____ TEXTO DA PÁGINA

Os norte-americanos idealizam a concorrência e acham que é ela que nos salva da penúria socialista. Na verdade, capitalismo e concorrência são opostos. O capitalismo tem por premissa a acumulação de capital, mas sob concorrência perfeita todos os lucros desaparecem. A lição para os empreendedores é clara: se vocês querem criar e conquistar valor duradouro, não desenvolvam um negócio de produto indiferenciado. (págs. 30 e 31)

Na área da Propriedade Industrial é comum a definição de que patente é a barganha entre o inovador e o Estado pelo acesso à informação tecnológica gerada. O inovador recebe do Governo um monopólio temporário – a patente, válida por 20 anos – em troca de disponibilizar à sociedade todo o segredo de sua inovação, propiciando a oportunidade de um seguido desenvolvimento tecnológico a partir de sua criação. Outros inovadores, de posse desta informação, não partiriam assim do zero para produzirem novas criações tecnológicas, se baseando no conhecimento adquirido a partir da descrição da patente, que ora constitui a o estado da técnica naquele determinado setor.

________
____ DADOS FORNECIDOS

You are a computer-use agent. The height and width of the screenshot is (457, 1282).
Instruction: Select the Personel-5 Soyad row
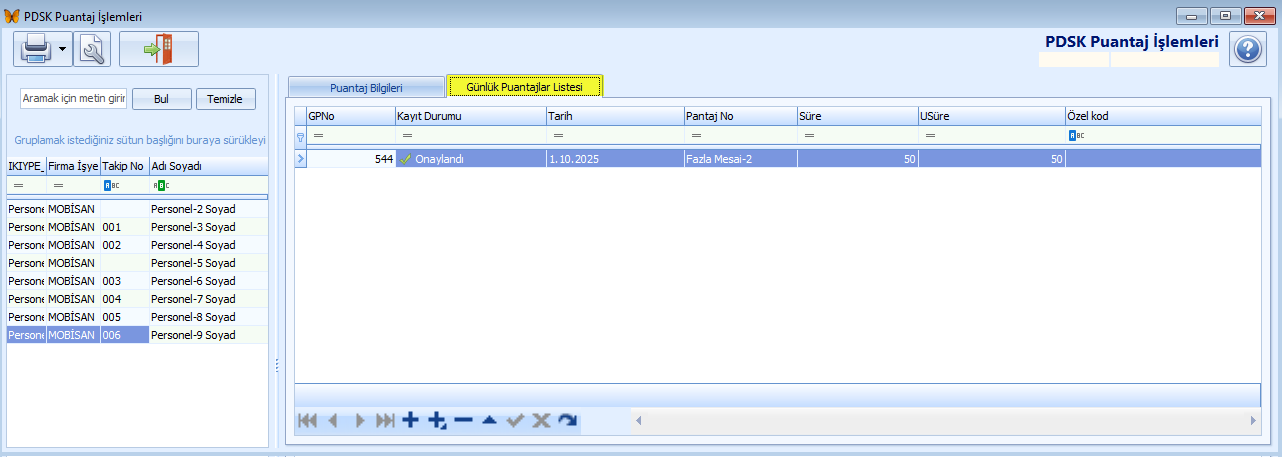tap(192, 263)
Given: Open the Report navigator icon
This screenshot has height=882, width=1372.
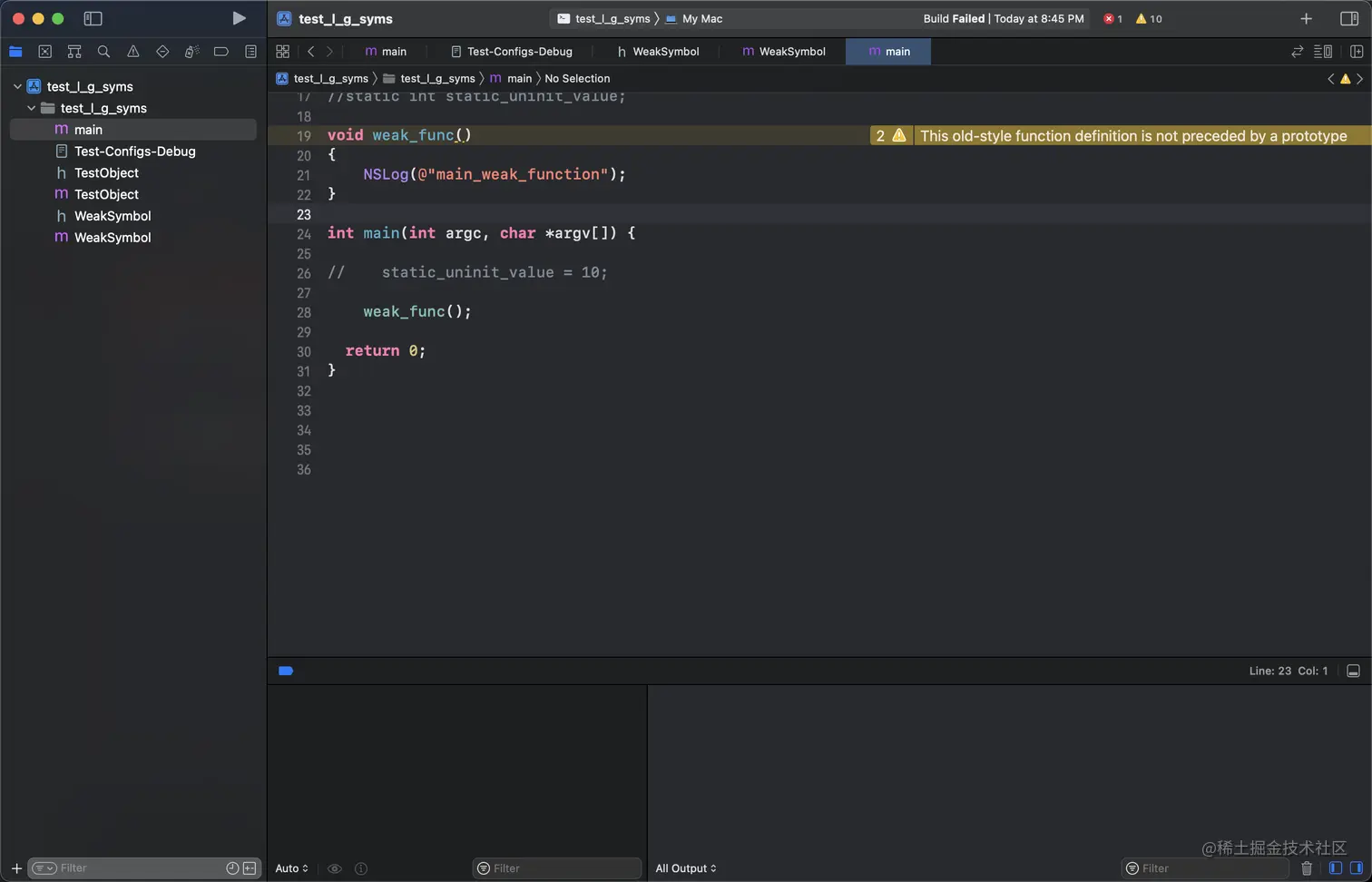Looking at the screenshot, I should [x=250, y=52].
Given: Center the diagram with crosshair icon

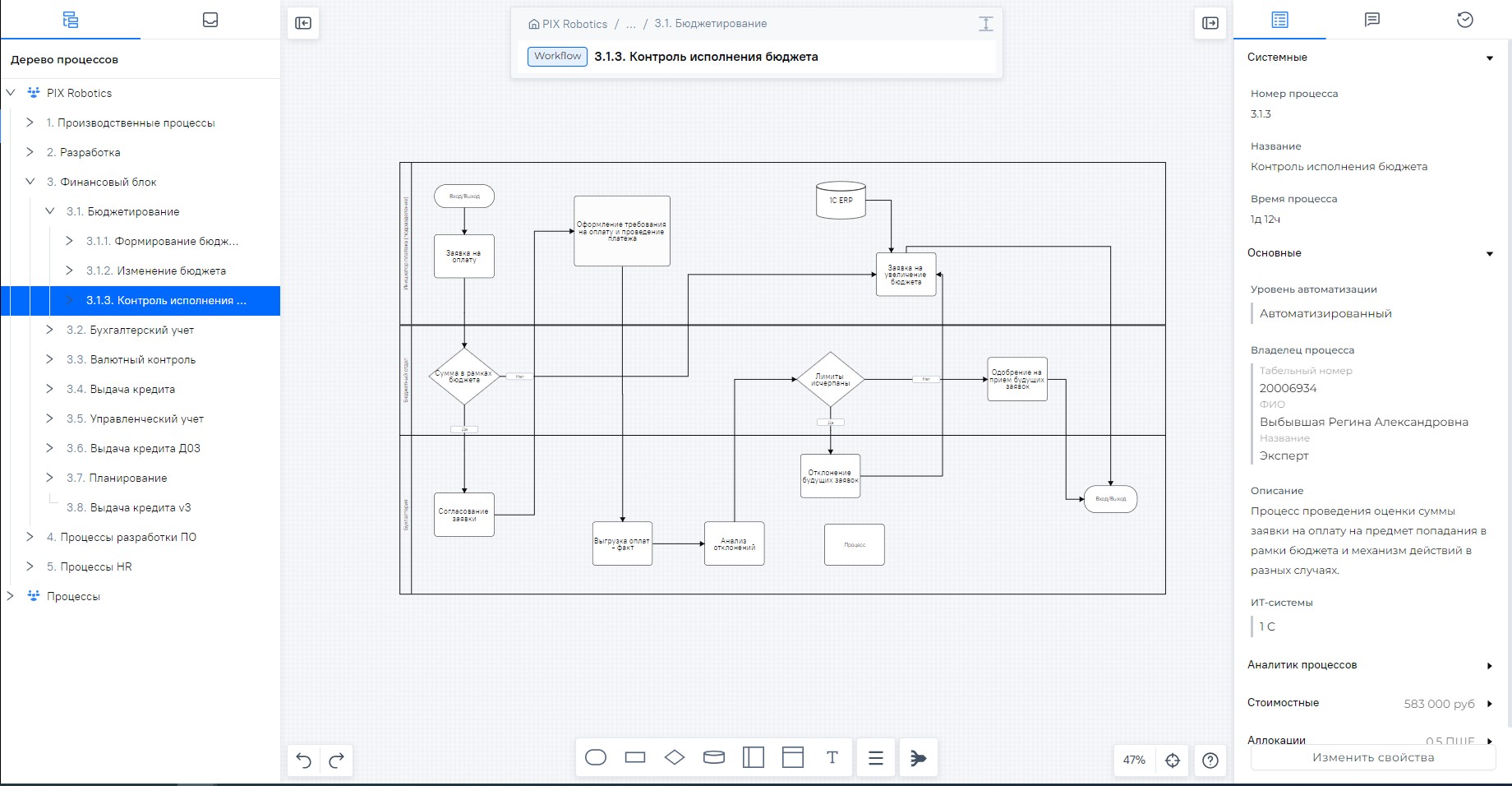Looking at the screenshot, I should pos(1173,761).
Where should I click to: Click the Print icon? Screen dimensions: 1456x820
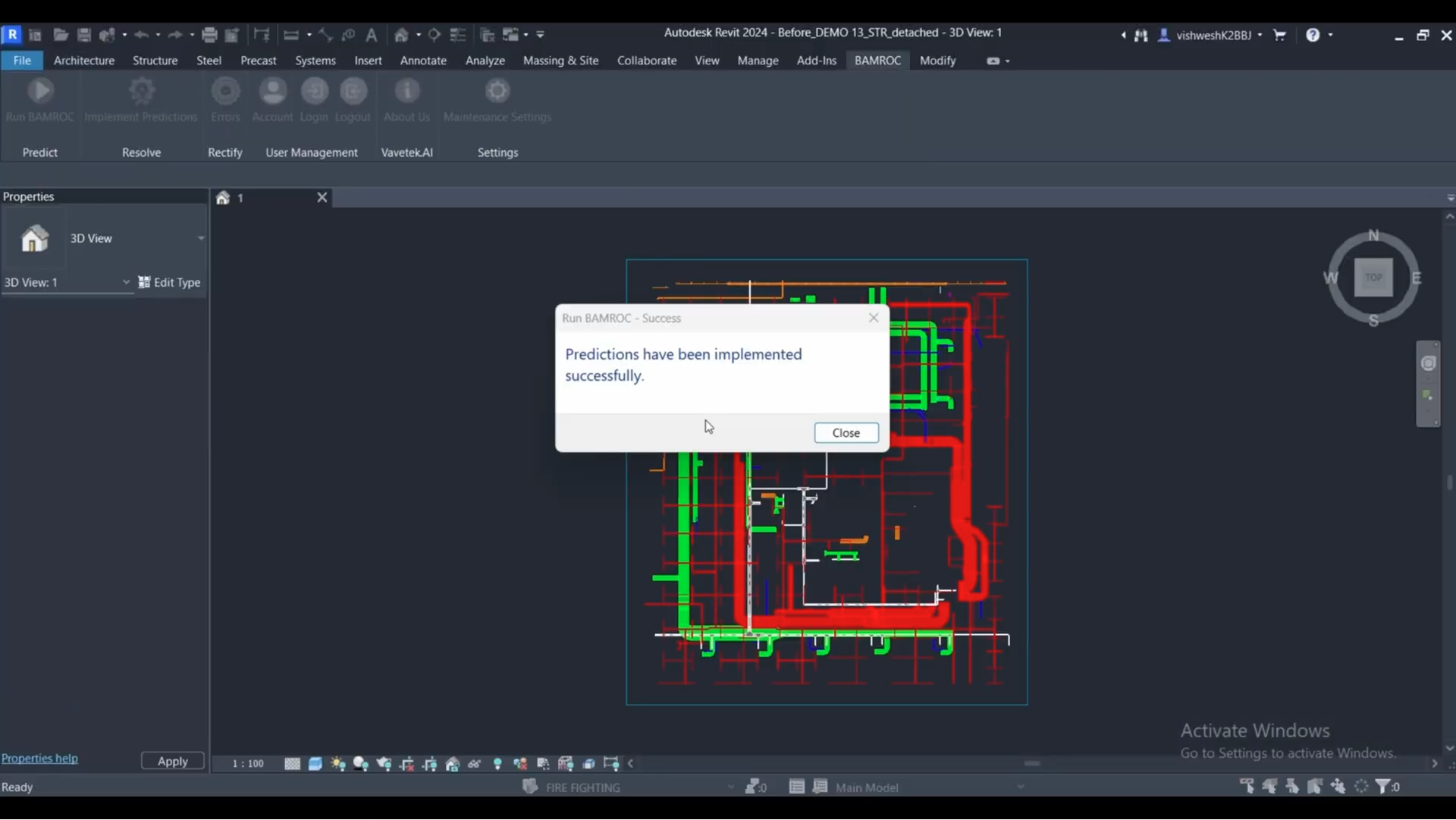point(209,35)
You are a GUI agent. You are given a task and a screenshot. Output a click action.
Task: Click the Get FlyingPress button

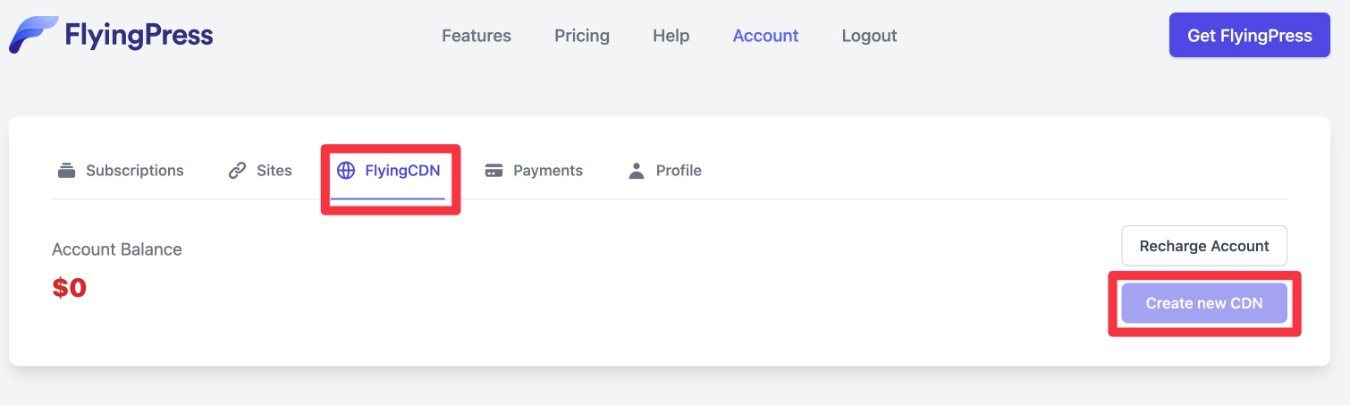click(x=1250, y=35)
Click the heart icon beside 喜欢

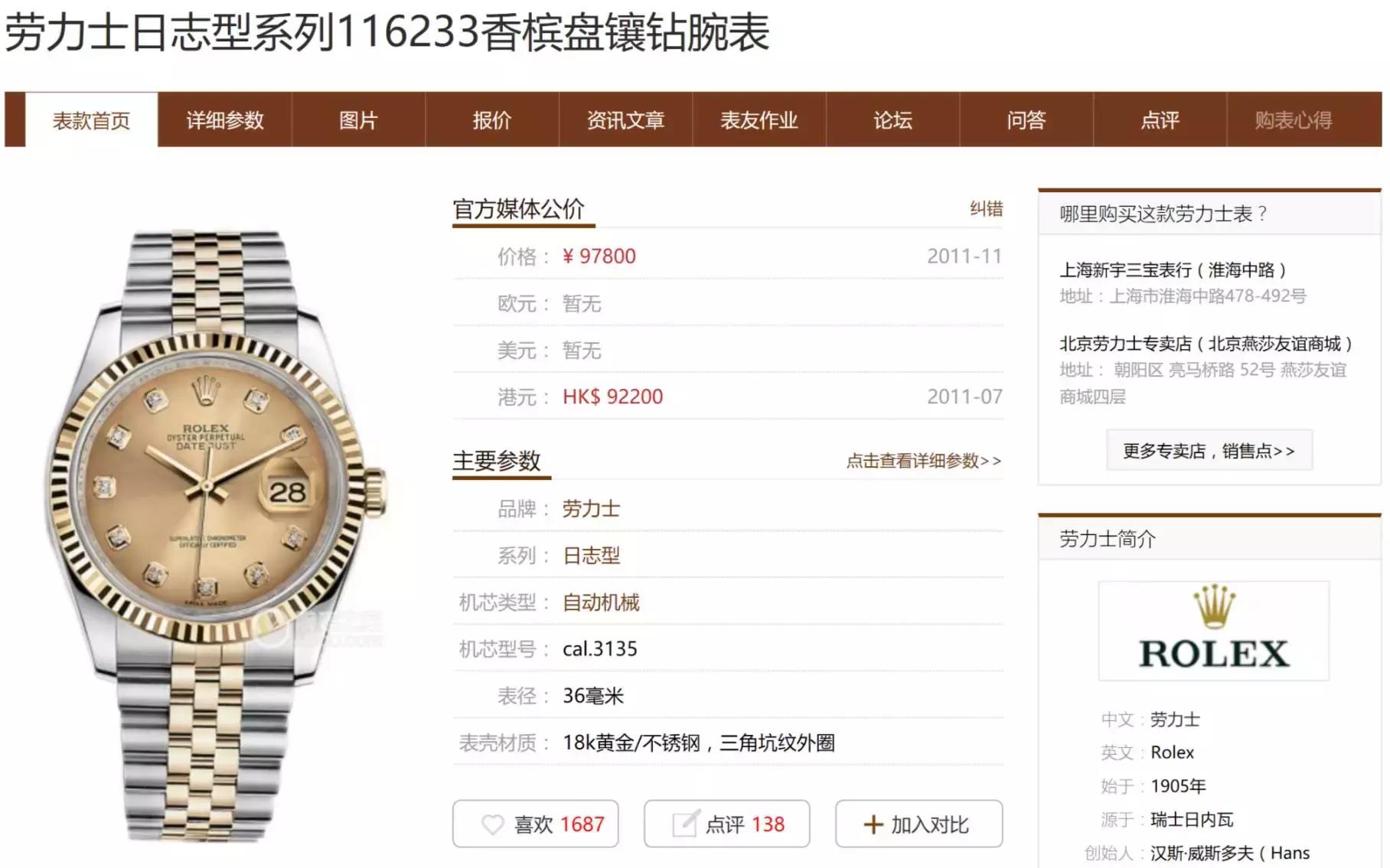493,824
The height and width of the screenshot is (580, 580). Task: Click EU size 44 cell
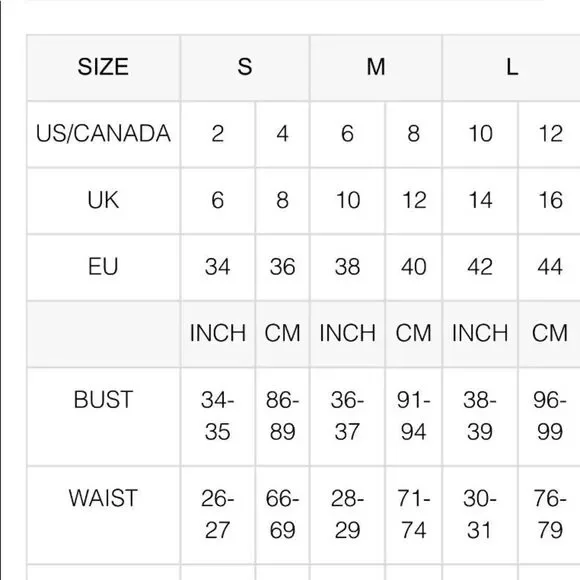[x=550, y=267]
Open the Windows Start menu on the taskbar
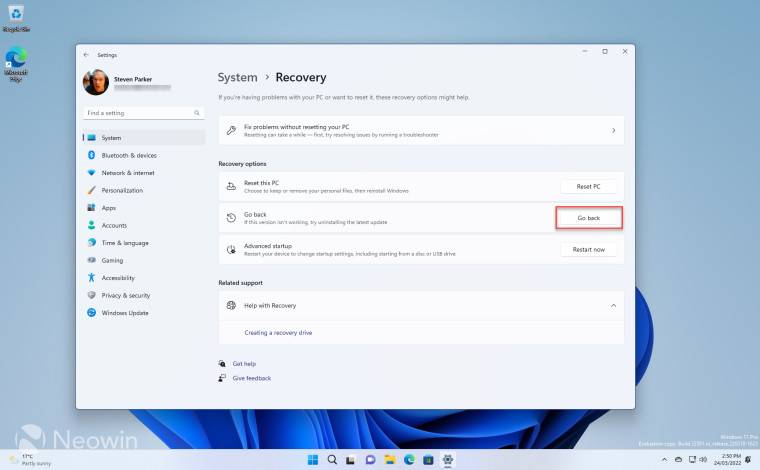Viewport: 760px width, 470px height. [x=313, y=459]

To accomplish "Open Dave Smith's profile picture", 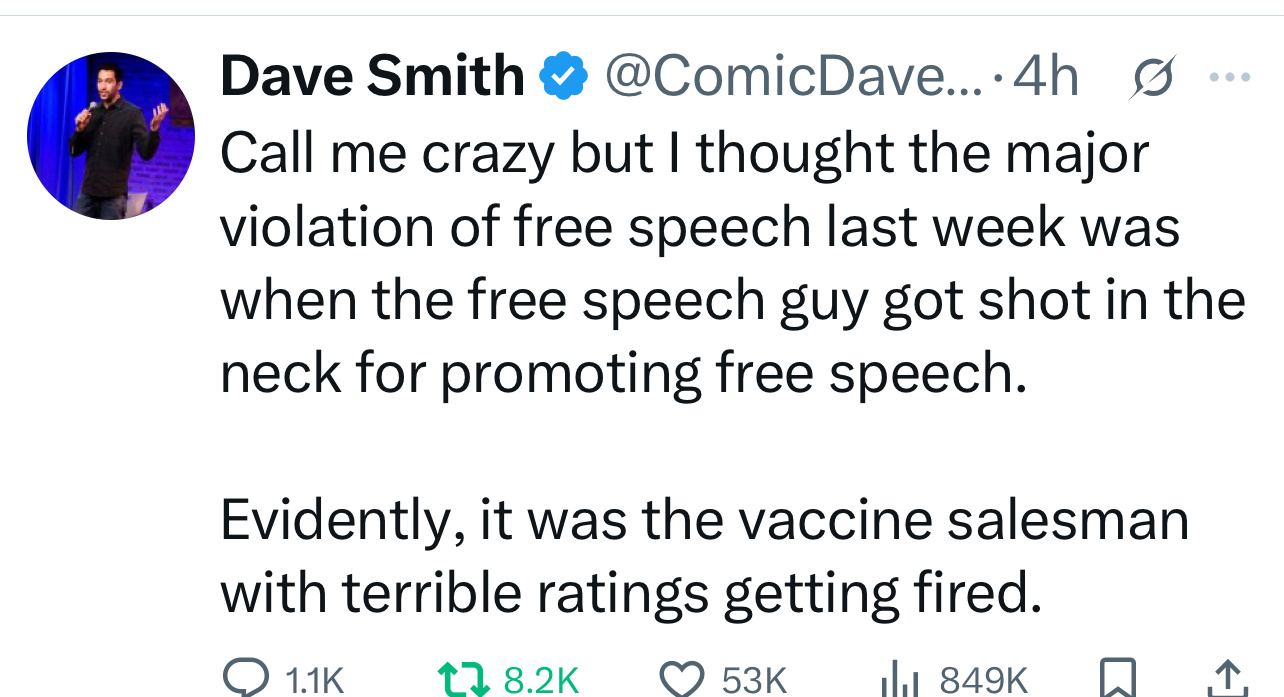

________

TAREFAS DO EXERCÍCIO ▸
A. Transcreva do texto da página o trecho que vai de "Na área da Propriedade" até "naquele determinado setor.", inclusive.
B. Quais números aparecem no texto da página? Liste todos.
C. Segundo o texto da página, o que o inovador recebe do Governo?

RESPOSTAS ▸
A.
Na área da Propriedade Industrial é comum a definição de que patente é a barganha entre o inovador e o Estado pelo acesso à informação tecnológica gerada. O inovador recebe do Governo um monopólio temporário – a patente, válida por 20 anos – em troca de disponibilizar à sociedade todo o segredo de sua inovação, propiciando a oportunidade de um seguido desenvolvimento tecnológico a partir de sua criação. Outros inovadores, de posse desta informação, não partiriam assim do zero para produzirem novas criações tecnológicas, se baseando no conhecimento adquirido a partir da descrição da patente, que ora constitui a o estado da técnica naquele determinado setor.

B. 30, 31 e 20

C. Um monopólio temporário, a patente, válida por 20 anos.